In San Antonio, Texas alone, 8% of our children from ages 0-17 have some kind of disability. To put it more plainly that’s about 40,000 children and families. More than likely we all know a family that has a disabled member. Inclusion of those in our disability community into our broader society is essential and enriches our communities.
Inclusion over Exclusion
As active supporters of the disability community, we want families to know that they are not alone, that we value them, and their contributions to society enrich our communities as active participants in social, school, work, and home environments.
In a world where words matter, it’s important to communicate properly and know that people with disabilities are people who have individual abilities, interests, and needs.
People First Language
Like many other demographics, the disability community has developed preferred terminology and language—it’s called People First Language.
People First Language is an objective way of acknowledging, communicating, and reporting on disabilities.
It eliminates generalizations, assumptions, and stereotypes by focusing on the person rather than the disability.
Equally important, ask yourself if the disability is even relevant and is inclusion of it necessary when referring to individuals, in the same way, racial identification is being eliminated from news stories when it is not significant.
When we see a pregnant woman, we are intrigued to ask, “Are you having a baby boy or are you having a baby girl?”
The responses can be one or the other, but the majority of the time we hear “It doesn’t matter, as long as our baby is healthy”.
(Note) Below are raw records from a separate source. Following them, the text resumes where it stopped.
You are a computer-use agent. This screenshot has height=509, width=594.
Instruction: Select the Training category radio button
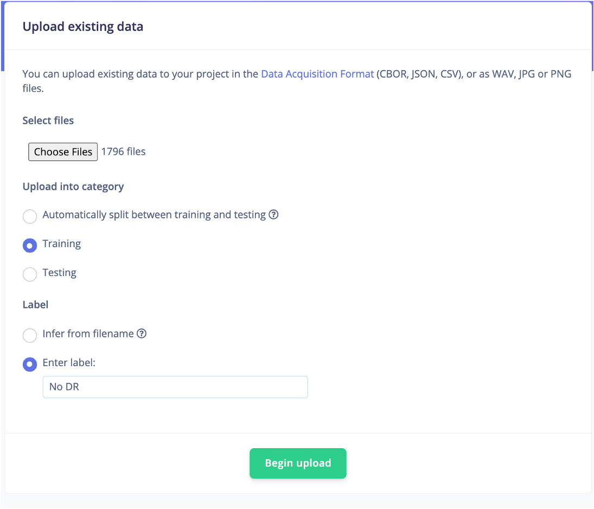[30, 246]
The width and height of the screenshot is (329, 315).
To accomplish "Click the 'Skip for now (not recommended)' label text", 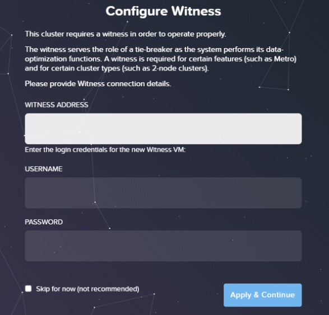I will click(87, 289).
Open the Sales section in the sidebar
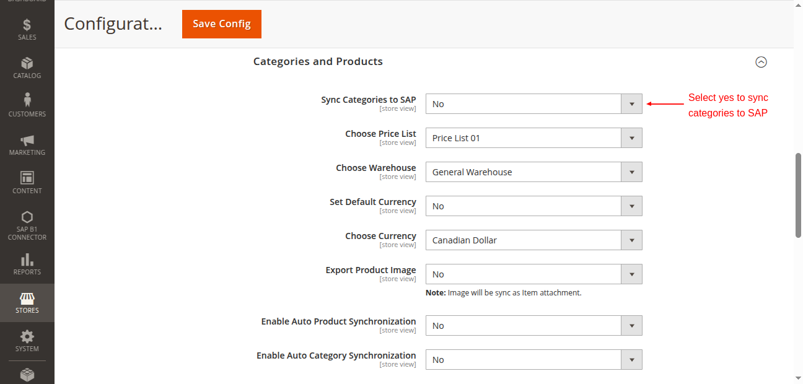 [x=27, y=28]
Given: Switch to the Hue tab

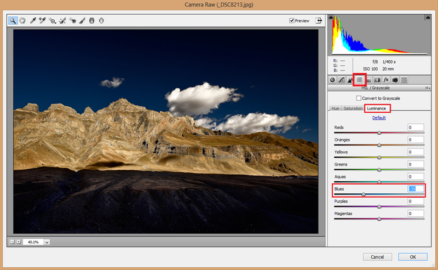Looking at the screenshot, I should (335, 108).
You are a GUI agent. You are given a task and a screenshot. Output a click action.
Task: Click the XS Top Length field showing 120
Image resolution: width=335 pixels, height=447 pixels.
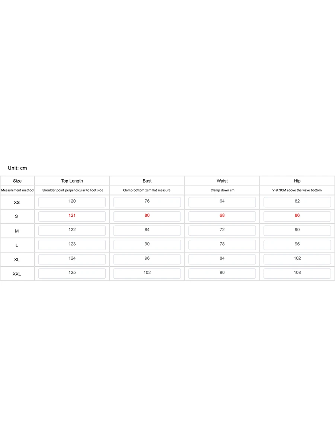[x=72, y=202]
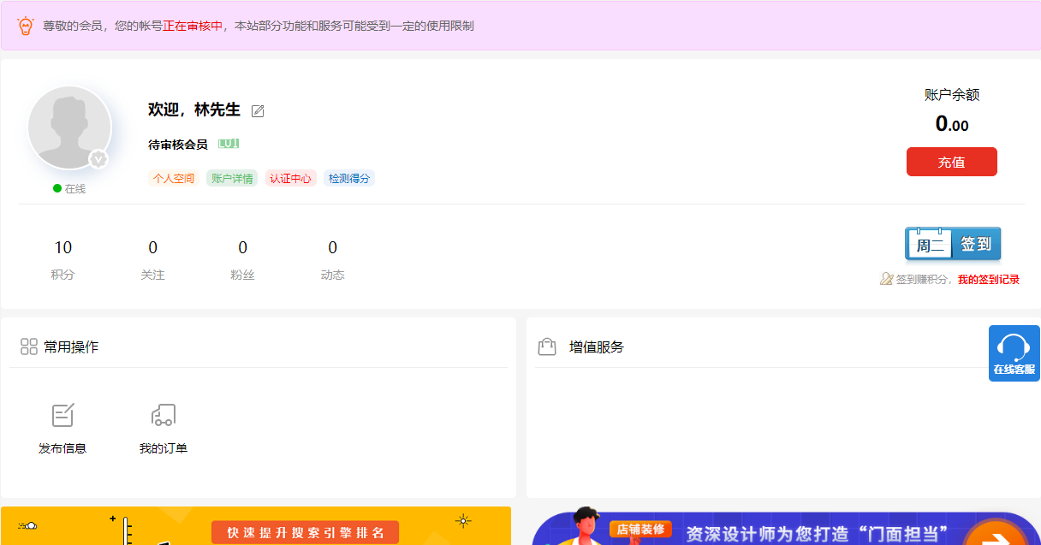This screenshot has width=1041, height=545.
Task: Click the orange arrow on the 店铺装修 banner
Action: tap(995, 535)
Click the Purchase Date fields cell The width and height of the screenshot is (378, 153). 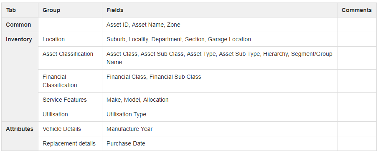220,143
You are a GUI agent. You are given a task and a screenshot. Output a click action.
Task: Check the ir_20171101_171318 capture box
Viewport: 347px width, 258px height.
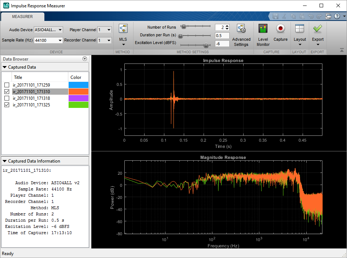point(7,98)
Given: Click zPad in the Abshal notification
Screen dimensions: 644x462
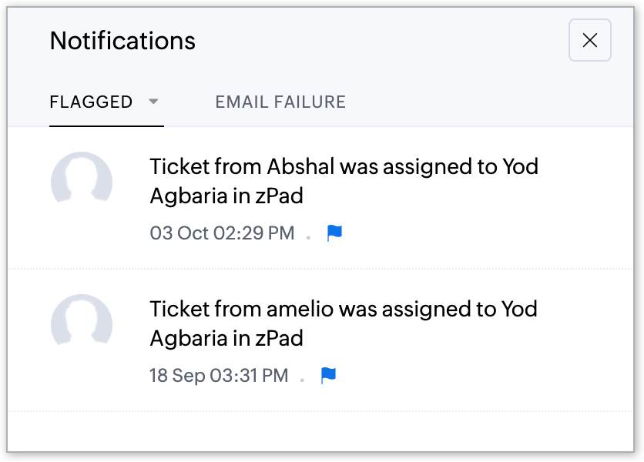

Well, having a child with a disability doesn’t mean your child is unhealthy.
Nevertheless, it means they will learn differently. You will learn and adapt to the different ways of parenting, teaching, or interacting with a child who needs therapy and early childhood interventions to master skills other children master with time.
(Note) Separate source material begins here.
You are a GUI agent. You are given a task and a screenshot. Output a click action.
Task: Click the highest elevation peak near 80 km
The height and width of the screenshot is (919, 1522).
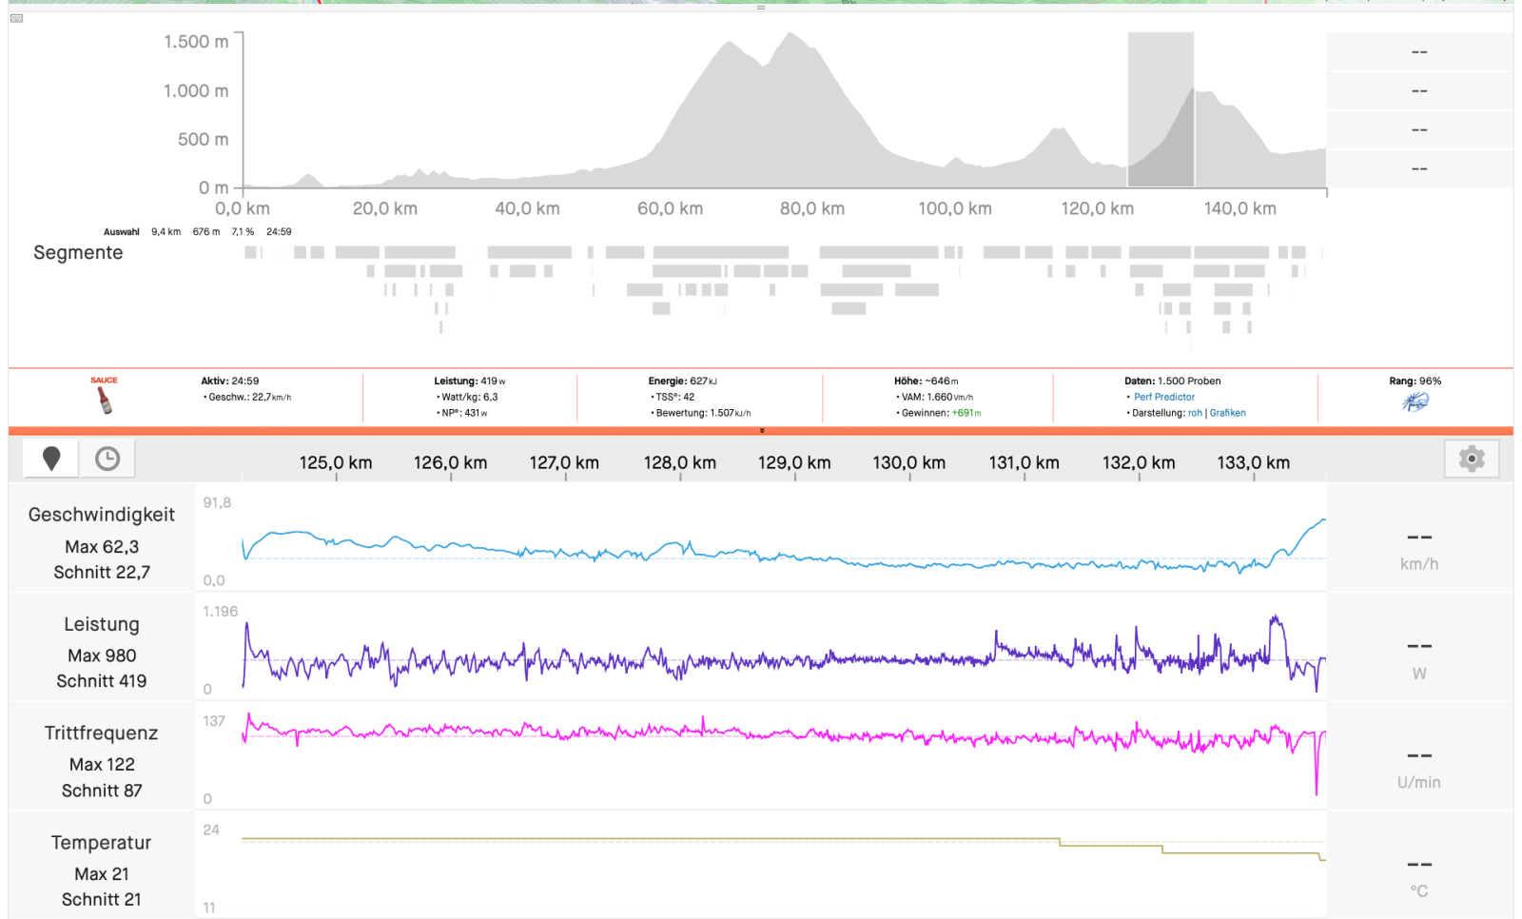[x=790, y=38]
Similarly, for anyone with a chronic illness, we seek to understand, we ask questions, we attend classes, and we share with the world what we have learned.
But why wait? Why do we have to know a loved one or meet a person with a disability to think beyond that? Most importantly, why focus on their disability instead of their different abilities and what special skills their inclusion can bring to the world?
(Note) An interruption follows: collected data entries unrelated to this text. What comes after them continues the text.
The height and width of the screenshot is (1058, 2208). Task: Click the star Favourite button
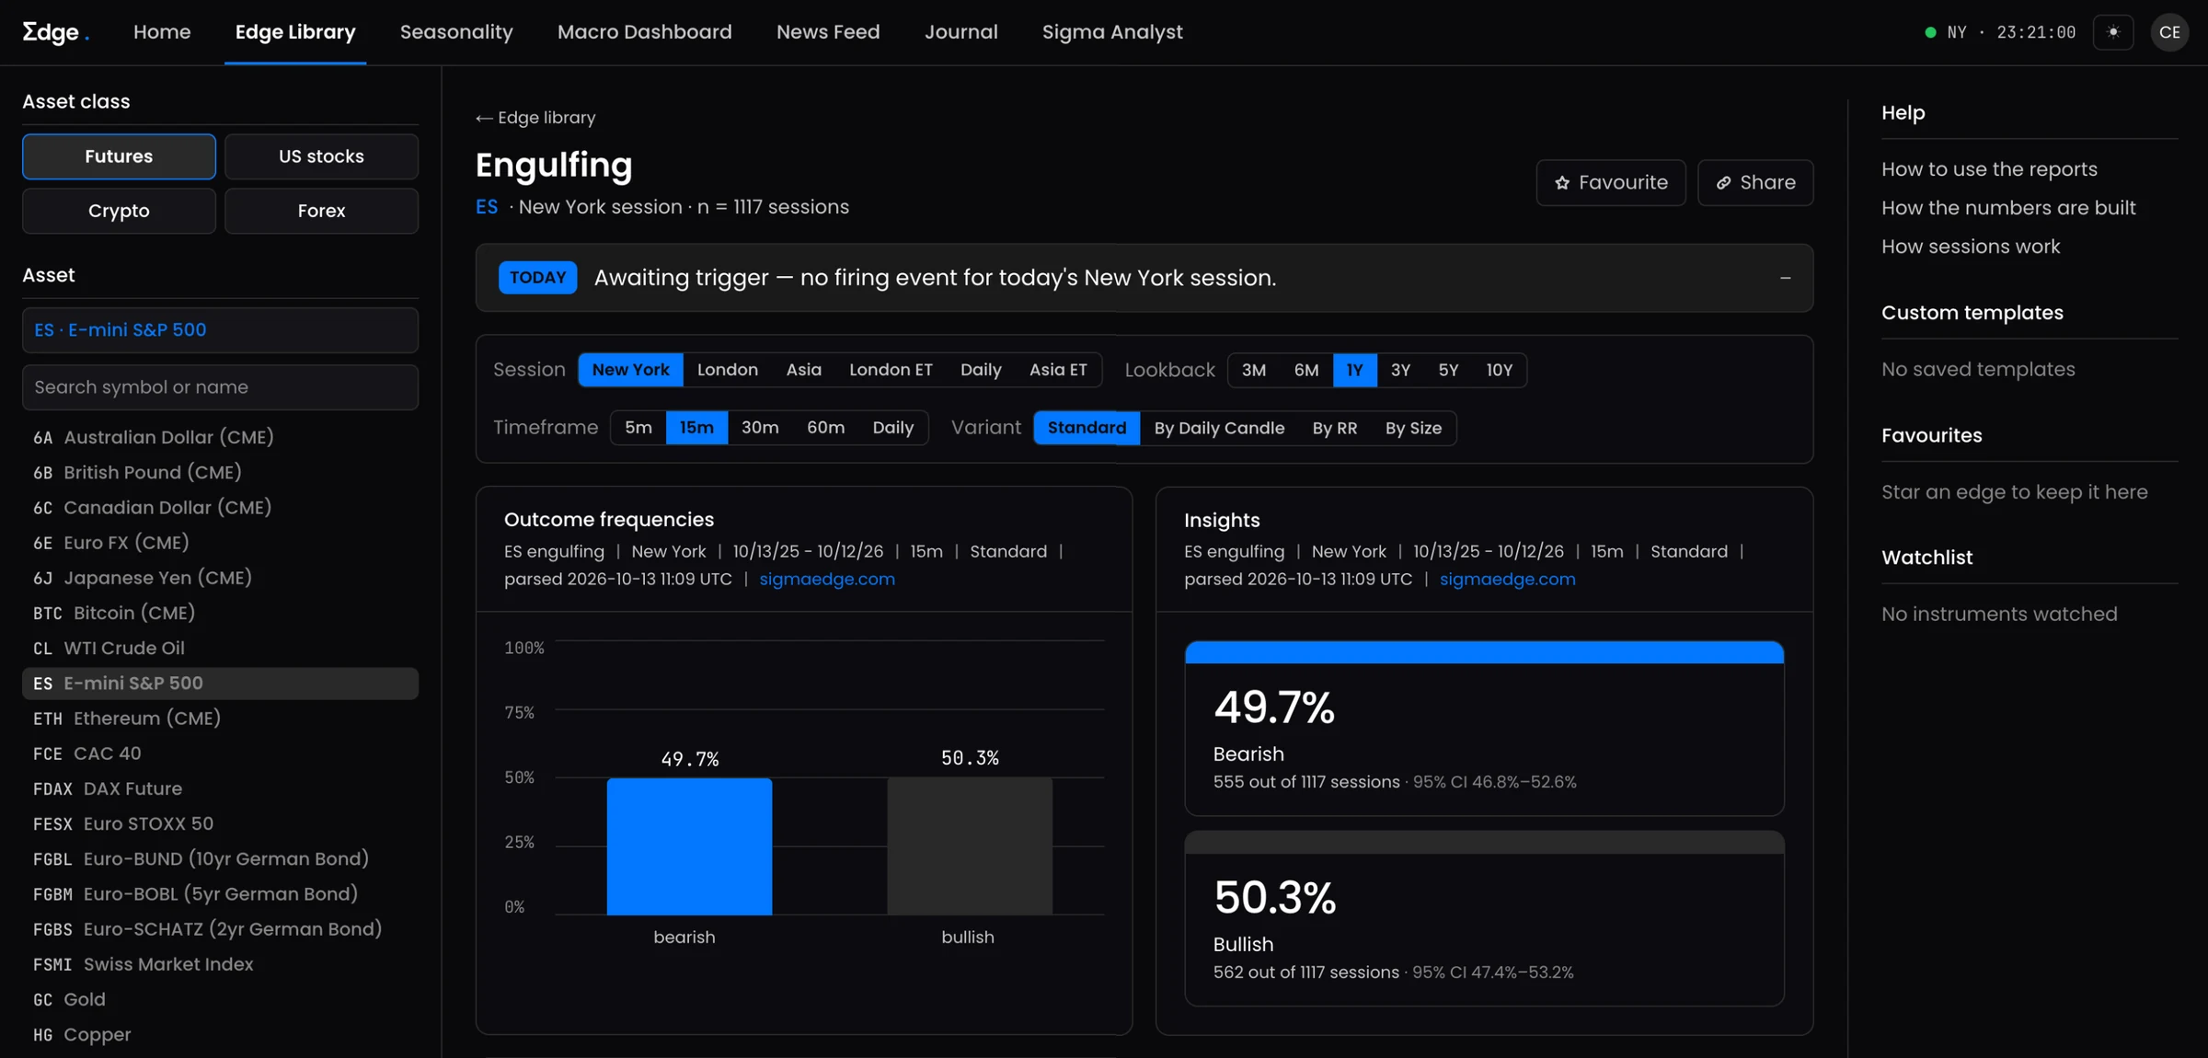coord(1611,182)
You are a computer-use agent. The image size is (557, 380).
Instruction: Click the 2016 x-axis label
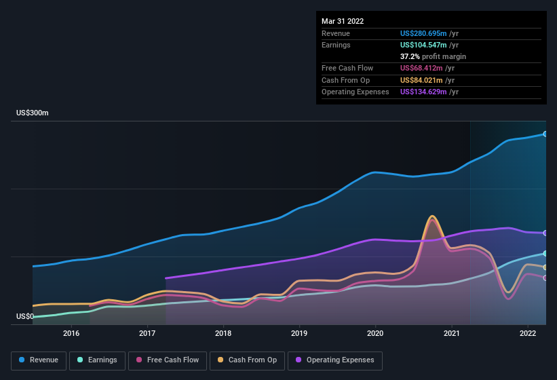(x=71, y=333)
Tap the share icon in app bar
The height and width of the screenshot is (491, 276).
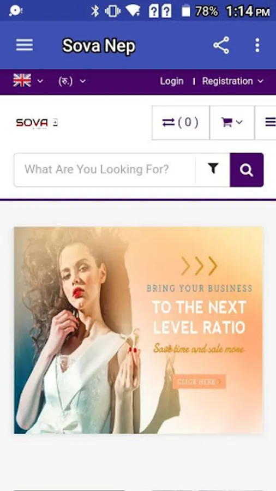click(x=221, y=45)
Let’s focus on what people with disabilities CAN DO, and what their abilities are instead of their disabilities.
Looking for Abilities
As a parent of multiple kids with different abilities, I can share that they all have strengths. They have loads of determination and are out-of-the-box thinkers, honest, creative, and loving, and have a way to teach others the unimaginable through their inclusion in our community. They are leaders and emerge feelings of empathy, compassion, and kindness in everyone they meet. I have seen firsthand how kids just see kids. It’s the adults that make the differences stand out.
When we focus on abilities it helps everyone. It helps me, their teachers, their friends, and the people around them to see them as a typical person first, then see their challenges and use that information to see what areas to focus the support they are needing. Focusing on strengths changes how others view them but, ultimately how they view themselves.
Holland…A Parent’s Perspective
Welcome To Holland
by Emily Perl Kingsley, Copyright©1987 by Emily Perl Kingsley.
All rights reserved. Reprinted by permission of the author.
I am often asked to describe the experience of raising a child with a disability – to try to help people who have not shared that unique experience to understand it, to imagine how it would feel. It’s like this……
When you’re going to have a baby, it’s like planning a fabulous vacation trip – to Italy. You buy a bunch of guide books and make your wonderful plans. The Coliseum. The Michelangelo David. The gondolas in Venice. You may learn some handy phrases in Italian. It’s all very exciting.
After months of eager anticipation, the day finally arrives. You pack your bags and off you go. Several hours later, the plane lands. The flight attendant comes in and says, “Welcome to Holland.”
“Holland?!?” you say. “What do you mean Holland?? I signed up for Italy! I’m supposed to be in Italy. All my life I’ve dreamed of going to Italy.”
But there’s been a change in the flight plan. They’ve landed in Holland and there you must stay.
The important thing is that they haven’t taken you to a horrible, disgusting, filthy place, full of pestilence, famine and disease. It’s just a different place.
So you must go out and buy new guide books. And you must learn a whole new language. And you will meet a whole new group of people you would never have met.
It’s just a different place. It’s slower-paced than Italy, less flashy than Italy. But after you’ve been there for a while and you catch your breath, you look around…. and you begin to notice that Holland has windmills….and Holland has tulips. Holland even has Rembrandts.
But everyone you know is busy coming and going from Italy… and they’re all bragging about what a wonderful time they had there. And for the rest of your life, you will say “Yes, that’s where I was supposed to go. That’s what I had planned.”
And the pain of that will never, ever, ever, ever go away… because the loss of that dream is a very very significant loss.
But… if you spend your life mourning the fact that you didn’t get to Italy, you may never be free to enjoy the very special, the very lovely things … about Holland.
Take the time to befriend someone in the disability community, recognize their contributions to society and the very special, the very lovely things they have to offer. Enriching our community through the inclusion of those in the disability community is a great start.